The 43 meter band is also heavily used by so-called "peskies" (a play on the Spanish term "pescadores - meaning "fishermen"), stations engaging in two-way radio chatter in Portuguese, Spanish and other languages (including English). Peskies generally use LSB mode. 6925 kHz LSB is one of the most active peskie frequencies, which can cause serious interference issues for pirates operating in AM mode on 6925 kHz or adjacent frequencies. The area around 6900 kHz (including 6895 kHz and 6905 kHz) are also heavily used by Spanish-speaking stations in both USB and LSB modes. Unknown Name Radio Network has recently started using 6900 despite heavy QRM from SSB traffic on or near 6900 kHz.
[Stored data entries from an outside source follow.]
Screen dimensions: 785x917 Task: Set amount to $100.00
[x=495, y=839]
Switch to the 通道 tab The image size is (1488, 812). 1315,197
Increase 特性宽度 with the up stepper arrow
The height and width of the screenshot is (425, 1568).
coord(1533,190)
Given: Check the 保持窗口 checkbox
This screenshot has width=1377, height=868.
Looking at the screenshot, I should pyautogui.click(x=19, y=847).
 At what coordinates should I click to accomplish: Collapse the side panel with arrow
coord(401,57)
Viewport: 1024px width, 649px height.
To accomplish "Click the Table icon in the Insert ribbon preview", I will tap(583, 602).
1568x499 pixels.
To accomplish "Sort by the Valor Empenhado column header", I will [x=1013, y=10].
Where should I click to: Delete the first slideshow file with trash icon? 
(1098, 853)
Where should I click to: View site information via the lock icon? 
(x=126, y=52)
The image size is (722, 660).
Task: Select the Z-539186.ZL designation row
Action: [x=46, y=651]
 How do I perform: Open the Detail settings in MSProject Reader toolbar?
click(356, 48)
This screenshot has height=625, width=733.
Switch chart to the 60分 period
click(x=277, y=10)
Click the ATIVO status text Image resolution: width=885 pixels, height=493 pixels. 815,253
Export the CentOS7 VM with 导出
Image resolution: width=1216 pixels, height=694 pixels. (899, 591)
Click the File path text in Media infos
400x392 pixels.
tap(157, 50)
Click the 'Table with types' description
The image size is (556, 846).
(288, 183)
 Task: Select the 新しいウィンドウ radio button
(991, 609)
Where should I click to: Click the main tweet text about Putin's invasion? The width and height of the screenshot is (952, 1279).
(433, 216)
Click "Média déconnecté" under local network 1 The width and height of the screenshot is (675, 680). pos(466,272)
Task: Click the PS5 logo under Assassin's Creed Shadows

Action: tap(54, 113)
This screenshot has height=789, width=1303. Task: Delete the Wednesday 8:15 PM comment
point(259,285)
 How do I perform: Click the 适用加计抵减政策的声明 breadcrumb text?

Other pirates deliberately interfere with pescadore/freebander communications.
Later in the evening when propagation on 43 meters is unfavorable, pirates will sometimes move the lower frequencies, including the 90 meter band (most commonly 3375 kHz, 3425 kHz, 3465 kHz) or the 70 meter band (roughly 4000-4100 kHz).
A good place to look to get an idea of what frequencies are in current use is the HF Underground Shortwave Pirate logging section. and some stations will also announce a broadcast ahead of time on the HFU Broadcast Announcements section.
Euro-Pirate Radio Frequencies
Previously Active Pirate Radio Frequencies
- 1616 - Used by AM pirates in the 1970s and 1980s
- 1620 - Used by AM pirates in the 1970s and 1980s
- 1625 - Used by AM pirates in the 1970s and 1980s
- 1630 - Used by AM pirates in the 1970s and 1980s
- 6250 - Used in the 1980s
- 6840 - Used Voice of the Voyager and others in the 1980s
- 7425 - The most popular pirate frequency in the early 1980s.